It's January 6, 2002. The body of Yoshino, a female insurance saleswoman, is found at Mitsue Pass, an eery inland spot in the southernmost region of Japan, rumoured to be home to ghosts. A young construction worker, Yuichi, is soon arrested by the Nagasaki police on suspicion of strangling the victim.
I had no idea what to expect when I sat down to read VILLAIN, although the Japan Book News quote on the back of the book "... lays out a panorama of modern Japanese society, a patchwork composed of people of various classes and occupations..." really appealed. And the book most definitely did not disappoint.
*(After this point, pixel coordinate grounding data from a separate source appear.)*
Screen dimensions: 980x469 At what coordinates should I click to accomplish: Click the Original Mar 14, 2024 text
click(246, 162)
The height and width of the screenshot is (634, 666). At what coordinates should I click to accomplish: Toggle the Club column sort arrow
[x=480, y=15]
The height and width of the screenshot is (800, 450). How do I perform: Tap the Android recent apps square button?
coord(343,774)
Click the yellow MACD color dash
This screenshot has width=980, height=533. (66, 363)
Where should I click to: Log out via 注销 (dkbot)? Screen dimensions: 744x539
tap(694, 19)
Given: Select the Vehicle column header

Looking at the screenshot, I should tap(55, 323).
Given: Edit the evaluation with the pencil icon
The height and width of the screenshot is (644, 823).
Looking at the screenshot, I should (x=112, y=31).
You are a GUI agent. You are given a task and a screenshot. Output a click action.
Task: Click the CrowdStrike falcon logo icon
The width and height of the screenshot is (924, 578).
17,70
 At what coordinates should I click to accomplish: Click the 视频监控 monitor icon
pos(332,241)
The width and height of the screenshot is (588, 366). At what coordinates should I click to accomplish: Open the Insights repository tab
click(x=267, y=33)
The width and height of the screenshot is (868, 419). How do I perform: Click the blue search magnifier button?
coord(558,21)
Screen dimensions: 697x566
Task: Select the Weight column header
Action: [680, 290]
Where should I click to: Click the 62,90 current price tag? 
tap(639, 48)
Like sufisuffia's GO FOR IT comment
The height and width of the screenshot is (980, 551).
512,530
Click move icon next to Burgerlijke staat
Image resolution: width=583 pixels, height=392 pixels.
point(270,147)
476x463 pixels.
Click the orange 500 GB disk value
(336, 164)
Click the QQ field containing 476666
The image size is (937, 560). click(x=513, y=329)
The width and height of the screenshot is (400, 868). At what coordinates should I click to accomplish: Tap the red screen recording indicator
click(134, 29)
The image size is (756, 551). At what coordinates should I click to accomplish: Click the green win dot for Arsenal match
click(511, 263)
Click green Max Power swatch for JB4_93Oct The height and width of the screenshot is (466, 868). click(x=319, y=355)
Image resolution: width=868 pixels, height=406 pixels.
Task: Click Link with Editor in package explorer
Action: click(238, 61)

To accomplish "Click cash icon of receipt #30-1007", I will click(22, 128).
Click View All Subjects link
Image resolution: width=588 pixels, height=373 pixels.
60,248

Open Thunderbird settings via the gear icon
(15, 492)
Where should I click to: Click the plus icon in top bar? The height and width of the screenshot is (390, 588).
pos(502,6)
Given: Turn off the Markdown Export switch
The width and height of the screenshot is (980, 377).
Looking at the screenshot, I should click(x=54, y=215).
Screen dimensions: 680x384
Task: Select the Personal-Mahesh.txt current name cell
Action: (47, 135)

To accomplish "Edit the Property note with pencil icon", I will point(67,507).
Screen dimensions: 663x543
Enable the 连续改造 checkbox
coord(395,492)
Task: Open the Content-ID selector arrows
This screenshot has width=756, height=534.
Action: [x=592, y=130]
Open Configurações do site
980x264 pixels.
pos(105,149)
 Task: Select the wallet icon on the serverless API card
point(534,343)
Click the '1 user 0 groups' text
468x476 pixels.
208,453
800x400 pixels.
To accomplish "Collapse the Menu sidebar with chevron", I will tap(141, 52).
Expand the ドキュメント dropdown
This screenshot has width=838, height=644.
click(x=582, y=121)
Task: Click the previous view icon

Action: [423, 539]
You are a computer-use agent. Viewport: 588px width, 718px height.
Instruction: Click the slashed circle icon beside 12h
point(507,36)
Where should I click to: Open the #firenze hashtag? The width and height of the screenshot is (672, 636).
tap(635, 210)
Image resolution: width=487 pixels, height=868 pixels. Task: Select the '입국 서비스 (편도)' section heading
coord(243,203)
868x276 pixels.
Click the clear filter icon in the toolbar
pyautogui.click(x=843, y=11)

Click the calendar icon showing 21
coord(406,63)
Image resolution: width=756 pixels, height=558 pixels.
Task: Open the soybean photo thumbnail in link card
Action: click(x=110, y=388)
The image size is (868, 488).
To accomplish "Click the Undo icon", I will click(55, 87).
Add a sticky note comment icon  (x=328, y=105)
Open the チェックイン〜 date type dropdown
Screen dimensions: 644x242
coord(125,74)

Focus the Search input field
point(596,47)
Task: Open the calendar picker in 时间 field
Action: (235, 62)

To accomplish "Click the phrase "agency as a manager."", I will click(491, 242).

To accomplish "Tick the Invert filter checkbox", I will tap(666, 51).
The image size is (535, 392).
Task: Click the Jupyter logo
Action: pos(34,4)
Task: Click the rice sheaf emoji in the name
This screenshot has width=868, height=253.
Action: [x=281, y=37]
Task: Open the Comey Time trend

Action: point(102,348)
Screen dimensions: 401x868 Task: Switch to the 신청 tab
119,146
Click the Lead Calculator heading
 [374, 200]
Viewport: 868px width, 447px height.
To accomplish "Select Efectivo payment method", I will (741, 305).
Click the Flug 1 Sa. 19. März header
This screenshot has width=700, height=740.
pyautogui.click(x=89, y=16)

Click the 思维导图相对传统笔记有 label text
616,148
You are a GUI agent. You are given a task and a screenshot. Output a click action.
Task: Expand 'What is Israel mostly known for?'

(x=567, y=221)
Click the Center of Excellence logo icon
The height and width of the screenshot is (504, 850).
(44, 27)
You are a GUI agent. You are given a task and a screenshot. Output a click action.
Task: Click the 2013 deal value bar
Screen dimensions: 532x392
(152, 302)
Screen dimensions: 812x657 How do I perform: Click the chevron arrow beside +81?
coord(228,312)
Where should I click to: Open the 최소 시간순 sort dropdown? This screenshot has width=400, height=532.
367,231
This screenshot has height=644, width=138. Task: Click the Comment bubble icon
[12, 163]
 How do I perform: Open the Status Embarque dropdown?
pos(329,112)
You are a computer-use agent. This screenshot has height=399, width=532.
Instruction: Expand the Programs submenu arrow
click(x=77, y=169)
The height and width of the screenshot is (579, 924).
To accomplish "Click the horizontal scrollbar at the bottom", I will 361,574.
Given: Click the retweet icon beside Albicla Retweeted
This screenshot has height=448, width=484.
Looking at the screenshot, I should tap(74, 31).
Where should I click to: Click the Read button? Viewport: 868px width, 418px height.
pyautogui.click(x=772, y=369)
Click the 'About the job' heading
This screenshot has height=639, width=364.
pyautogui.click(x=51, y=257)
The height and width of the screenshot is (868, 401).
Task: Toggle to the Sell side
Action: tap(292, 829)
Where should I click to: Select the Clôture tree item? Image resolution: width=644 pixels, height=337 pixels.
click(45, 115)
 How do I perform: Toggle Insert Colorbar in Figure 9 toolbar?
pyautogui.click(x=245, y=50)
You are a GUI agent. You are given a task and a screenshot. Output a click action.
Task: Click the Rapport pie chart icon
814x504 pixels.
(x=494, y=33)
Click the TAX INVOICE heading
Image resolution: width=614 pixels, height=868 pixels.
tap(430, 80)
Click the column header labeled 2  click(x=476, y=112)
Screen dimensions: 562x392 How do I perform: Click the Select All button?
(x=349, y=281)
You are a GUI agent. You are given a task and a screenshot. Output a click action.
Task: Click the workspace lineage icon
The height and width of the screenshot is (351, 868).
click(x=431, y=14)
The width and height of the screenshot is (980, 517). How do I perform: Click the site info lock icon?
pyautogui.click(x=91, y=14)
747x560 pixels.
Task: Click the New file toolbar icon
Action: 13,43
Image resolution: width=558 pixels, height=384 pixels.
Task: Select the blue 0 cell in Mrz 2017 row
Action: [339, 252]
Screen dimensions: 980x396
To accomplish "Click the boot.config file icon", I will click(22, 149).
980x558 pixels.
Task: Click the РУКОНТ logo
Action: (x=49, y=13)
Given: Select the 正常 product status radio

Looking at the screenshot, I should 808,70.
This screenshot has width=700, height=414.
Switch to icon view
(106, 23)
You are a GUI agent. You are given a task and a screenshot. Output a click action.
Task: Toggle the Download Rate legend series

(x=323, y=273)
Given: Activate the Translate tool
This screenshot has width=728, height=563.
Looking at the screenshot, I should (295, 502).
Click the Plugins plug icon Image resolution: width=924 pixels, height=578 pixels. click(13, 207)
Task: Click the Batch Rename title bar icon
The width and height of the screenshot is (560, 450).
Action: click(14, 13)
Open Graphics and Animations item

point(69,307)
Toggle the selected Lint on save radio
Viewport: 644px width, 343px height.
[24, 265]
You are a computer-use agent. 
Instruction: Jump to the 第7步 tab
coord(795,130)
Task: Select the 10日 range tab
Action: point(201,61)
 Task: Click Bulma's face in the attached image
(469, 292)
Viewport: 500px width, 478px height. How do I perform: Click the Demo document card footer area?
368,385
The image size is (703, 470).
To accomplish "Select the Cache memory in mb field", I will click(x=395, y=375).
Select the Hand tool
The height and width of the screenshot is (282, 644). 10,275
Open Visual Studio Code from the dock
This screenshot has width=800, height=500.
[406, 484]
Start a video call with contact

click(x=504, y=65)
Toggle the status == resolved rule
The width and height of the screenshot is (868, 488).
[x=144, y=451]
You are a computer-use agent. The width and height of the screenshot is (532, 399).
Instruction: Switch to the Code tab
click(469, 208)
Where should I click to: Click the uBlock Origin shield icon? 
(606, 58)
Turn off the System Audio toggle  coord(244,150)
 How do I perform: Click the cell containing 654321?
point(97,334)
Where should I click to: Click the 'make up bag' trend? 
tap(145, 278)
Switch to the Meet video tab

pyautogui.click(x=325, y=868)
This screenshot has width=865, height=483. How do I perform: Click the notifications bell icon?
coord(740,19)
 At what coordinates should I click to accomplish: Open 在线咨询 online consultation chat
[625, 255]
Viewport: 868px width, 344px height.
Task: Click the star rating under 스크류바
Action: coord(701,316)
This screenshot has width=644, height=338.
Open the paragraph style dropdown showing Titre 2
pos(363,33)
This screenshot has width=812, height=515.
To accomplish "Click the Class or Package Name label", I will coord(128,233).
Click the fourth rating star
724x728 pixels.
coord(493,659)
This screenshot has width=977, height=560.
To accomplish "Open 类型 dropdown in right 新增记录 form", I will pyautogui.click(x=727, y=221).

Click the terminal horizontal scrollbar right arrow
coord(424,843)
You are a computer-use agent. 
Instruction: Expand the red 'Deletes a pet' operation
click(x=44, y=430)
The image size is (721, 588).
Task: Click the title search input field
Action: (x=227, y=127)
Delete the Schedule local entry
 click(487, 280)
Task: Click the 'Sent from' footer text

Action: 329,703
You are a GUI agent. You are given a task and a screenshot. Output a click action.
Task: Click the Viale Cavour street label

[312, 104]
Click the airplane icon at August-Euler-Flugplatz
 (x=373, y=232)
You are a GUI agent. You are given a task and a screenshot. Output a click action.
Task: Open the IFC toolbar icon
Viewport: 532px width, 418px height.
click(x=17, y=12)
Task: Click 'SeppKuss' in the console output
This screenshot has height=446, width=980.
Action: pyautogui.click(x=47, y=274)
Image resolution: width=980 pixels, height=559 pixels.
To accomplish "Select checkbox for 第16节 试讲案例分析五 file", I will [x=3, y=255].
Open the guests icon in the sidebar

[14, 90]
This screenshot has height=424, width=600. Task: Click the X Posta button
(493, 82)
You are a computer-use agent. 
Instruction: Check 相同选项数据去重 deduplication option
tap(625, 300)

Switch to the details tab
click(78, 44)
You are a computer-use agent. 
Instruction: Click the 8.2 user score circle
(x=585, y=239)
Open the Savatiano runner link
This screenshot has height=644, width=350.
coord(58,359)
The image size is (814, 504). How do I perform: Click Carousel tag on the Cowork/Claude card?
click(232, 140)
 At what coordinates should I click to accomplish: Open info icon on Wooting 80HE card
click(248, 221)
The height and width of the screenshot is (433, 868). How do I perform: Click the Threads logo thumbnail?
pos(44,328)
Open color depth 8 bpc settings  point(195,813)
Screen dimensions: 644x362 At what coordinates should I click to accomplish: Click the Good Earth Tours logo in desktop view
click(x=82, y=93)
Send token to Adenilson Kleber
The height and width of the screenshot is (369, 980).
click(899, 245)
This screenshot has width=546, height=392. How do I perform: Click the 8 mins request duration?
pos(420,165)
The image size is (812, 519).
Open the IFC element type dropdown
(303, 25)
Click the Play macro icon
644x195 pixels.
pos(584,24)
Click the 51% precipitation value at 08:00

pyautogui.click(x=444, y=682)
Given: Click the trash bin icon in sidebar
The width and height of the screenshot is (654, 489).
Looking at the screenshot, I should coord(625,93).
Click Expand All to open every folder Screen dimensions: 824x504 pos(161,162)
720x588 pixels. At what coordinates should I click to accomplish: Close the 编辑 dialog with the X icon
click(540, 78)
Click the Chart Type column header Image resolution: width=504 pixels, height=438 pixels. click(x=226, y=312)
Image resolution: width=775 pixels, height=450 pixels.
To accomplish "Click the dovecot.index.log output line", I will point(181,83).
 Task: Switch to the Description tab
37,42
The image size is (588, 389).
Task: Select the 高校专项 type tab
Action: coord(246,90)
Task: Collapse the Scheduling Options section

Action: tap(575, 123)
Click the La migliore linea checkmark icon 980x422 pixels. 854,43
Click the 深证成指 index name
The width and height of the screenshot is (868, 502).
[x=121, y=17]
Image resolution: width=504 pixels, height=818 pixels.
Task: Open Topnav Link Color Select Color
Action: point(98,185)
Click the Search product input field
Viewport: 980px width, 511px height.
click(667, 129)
Intricate, telling, tightly woven, tense and yet somehow languid and flowing, VILLAIN was an outstanding read. Not just because of the way that the identity of the murderer slowly creeps up on you, but also because of the way the various voices of the characters grab the reader and hold your attention. I understand from a chat with a friend of mine that the original Japanese version may have used particular dialects or very individual voices for each of the characters that clearly transmits their origins / position in society. That aspect isn't as obvious in the English version, but there are still enough elements in the style to make you realise there are differences.
VILLAIN is not a whodunnit nor is it a book about justice, revenge or resolution. It's more about the life choices that can quickly turn one person into a victim and another into a murderer. It's also a rather telling look at a lot of aspects of Japanese society - pressure on the young to conform, and how so many of those societal "norms" result in a quiet sort of despair - a longing for connection. It also shows how the stratas of society impact that. There are aspects of the life of the elderly which are held up to scrutiny as well - ultimately this is not a book which pulls much in the way of punches as it looks at the lives of most of the characters.
Whilst this book is definitely a thriller, it's a slow burning, dark and quite moving. The action is pushed along in a series of chapters told in the different voices of the characters, frequently in differing timeframes as the reader is taken backwards and forwards before the death of Yoshino and after. Yoshino, a young woman strangely lost somewhere between her daytime job as an insurance saleswoman and her night-time activities which veer closely towards a sort of casual prostitution, but always with this clanging sense of a search for love, acceptance, connection. Her background of loving, albeit marginalised parents, is contrasted strongly by that of the man she meets via an on-line dating service. Yuichi is a young man with much to resent in his life. Dumped by his mother into the care of his grandparents as a very young child, he now works in construction and struggles with the role of support to those now ailing grandparents. Yuichi's expression of individuality is all in his car, his love life as bleak and opportunistic as Yoshino. These two somehow seem to be destined, in other ways you can feel the tension as both of them struggle against the reality of their likely fates versus their ultimate desires.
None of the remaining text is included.